# Alloy wheel paint code??



## BenTT63 (Jun 29, 2020)

Hi

Does anyone know the paint code for the dark grey 19" alloy wheels that are fitted as standard to a 2013 TT Black Edition?

Thanks

Ben


----------



## Stev443 (Oct 6, 2013)

BenTT63 said:


> Hi
> 
> Does anyone know the paint code for the dark grey 19" alloy wheels that are fitted as standard to a 2013 TT Black Edition?
> 
> ...


Hi do a search on the forum to confirm there are a few posts but I believe it's Audi titanium L8AU


----------



## SwissJetPilot (Apr 27, 2014)

Unfortunately, Audi doesn't include the wheel paint code on the vehicle sticker as they do for the body paint. However, you can try this website and see if it helps as it has a pretty good list of color codes -

*Audi OEM Wheels*
http://robcheng.com/audiwheel/

The problem is the wheel color will have faded, so if you paint one wheel to the OEM factory color it will look different than the other three. It's going to take someone who knows how to color match in order to get it right.

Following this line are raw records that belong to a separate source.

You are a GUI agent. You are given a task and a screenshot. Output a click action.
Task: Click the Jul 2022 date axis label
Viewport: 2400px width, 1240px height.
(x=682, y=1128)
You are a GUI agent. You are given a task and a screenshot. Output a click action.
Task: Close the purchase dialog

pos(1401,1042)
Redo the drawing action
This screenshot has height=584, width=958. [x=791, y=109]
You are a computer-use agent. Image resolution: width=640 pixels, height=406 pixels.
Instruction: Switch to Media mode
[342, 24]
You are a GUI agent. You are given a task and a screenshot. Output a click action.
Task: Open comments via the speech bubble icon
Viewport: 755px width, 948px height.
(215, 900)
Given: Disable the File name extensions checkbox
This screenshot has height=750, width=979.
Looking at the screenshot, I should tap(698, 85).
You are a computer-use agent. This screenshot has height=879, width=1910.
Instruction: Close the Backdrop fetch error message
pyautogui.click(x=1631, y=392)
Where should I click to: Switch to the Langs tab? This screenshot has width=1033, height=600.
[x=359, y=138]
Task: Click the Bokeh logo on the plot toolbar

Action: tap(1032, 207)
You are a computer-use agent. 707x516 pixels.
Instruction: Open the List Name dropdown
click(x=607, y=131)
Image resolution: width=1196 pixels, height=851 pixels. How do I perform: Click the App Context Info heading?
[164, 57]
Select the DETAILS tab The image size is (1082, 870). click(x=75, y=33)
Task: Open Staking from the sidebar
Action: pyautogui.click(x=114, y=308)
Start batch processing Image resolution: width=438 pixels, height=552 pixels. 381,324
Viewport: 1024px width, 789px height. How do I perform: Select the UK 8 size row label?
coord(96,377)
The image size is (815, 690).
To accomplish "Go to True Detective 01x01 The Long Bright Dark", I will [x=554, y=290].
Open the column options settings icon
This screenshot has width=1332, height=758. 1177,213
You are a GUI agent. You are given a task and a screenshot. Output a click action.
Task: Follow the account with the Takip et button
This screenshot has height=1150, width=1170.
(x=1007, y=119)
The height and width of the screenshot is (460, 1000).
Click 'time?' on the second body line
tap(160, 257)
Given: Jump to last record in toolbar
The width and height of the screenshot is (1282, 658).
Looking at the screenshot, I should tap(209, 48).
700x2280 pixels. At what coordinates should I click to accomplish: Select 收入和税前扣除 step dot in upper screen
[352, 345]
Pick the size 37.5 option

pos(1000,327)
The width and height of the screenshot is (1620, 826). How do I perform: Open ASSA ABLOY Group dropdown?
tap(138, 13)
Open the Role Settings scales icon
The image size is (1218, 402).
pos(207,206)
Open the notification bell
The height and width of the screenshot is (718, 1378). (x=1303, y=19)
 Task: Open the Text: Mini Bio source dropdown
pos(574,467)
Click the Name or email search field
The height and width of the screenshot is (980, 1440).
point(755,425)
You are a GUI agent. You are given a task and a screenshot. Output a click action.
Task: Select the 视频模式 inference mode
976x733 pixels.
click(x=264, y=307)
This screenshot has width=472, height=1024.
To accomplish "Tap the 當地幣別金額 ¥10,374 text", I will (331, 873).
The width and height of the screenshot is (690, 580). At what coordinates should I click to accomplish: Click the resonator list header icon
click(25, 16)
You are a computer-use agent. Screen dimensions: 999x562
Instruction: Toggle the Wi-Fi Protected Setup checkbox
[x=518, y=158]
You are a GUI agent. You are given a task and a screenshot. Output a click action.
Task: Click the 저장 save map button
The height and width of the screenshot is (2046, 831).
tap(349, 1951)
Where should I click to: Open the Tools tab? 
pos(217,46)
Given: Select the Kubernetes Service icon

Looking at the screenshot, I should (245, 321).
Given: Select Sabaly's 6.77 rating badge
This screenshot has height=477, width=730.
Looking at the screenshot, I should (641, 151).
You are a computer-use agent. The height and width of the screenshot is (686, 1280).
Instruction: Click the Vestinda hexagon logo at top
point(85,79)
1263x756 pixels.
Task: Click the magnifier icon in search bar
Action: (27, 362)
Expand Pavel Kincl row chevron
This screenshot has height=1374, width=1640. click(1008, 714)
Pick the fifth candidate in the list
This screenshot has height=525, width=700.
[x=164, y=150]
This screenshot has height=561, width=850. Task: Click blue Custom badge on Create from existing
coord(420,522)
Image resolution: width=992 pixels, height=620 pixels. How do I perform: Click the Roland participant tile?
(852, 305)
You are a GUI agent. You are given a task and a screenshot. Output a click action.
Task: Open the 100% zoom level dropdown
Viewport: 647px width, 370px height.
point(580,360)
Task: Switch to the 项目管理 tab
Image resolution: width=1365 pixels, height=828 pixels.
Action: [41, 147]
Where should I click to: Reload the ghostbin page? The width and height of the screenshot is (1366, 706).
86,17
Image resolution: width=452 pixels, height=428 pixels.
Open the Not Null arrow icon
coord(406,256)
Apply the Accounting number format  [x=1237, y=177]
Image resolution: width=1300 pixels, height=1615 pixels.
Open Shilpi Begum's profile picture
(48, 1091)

Good post on the topic here. "Stiff" is a professional sprayer so he knows what he's talking about -

*Alloy Wheel Colour*
https://www.ttforum.co.uk/forum/viewtop ... &t=1907817

Here's the list of Audi Color Codes from the audiwheel link above which were aggregated from the 7zap website -

1H7	Silver	
8AU	Titanium	
Z33	Burnished	
Z3M	Red?
Z17	Avus Silver	
4EE	Anthracite	
2ZZ	Chrome	
K80	Polished
666	Brilliant Silver	
7ZJ	Grey Metallic	
1ZL	Bright Turned	
LD8	Galvano Silver?
8Z8	Diamond Silver	
3AJ	High Gloss	
AX1	Gloss Black

From another Audi forum -

_The so called " paint code; e.g." 8z8 is a "color code" to identify the color of the wheel a car will have when ordered from the factory by the dealer. To be a "paint code" it would require paint being available in said color. There may be a paint formula code that Audi uses for its wheels but it is not published nor will Audi provide any help in having paint mixed for your wheels. I've tried and was told Audi Germany won't make that info available. So yes, there is no such thing as a "paint code" for wheels, only a "color code"._


----------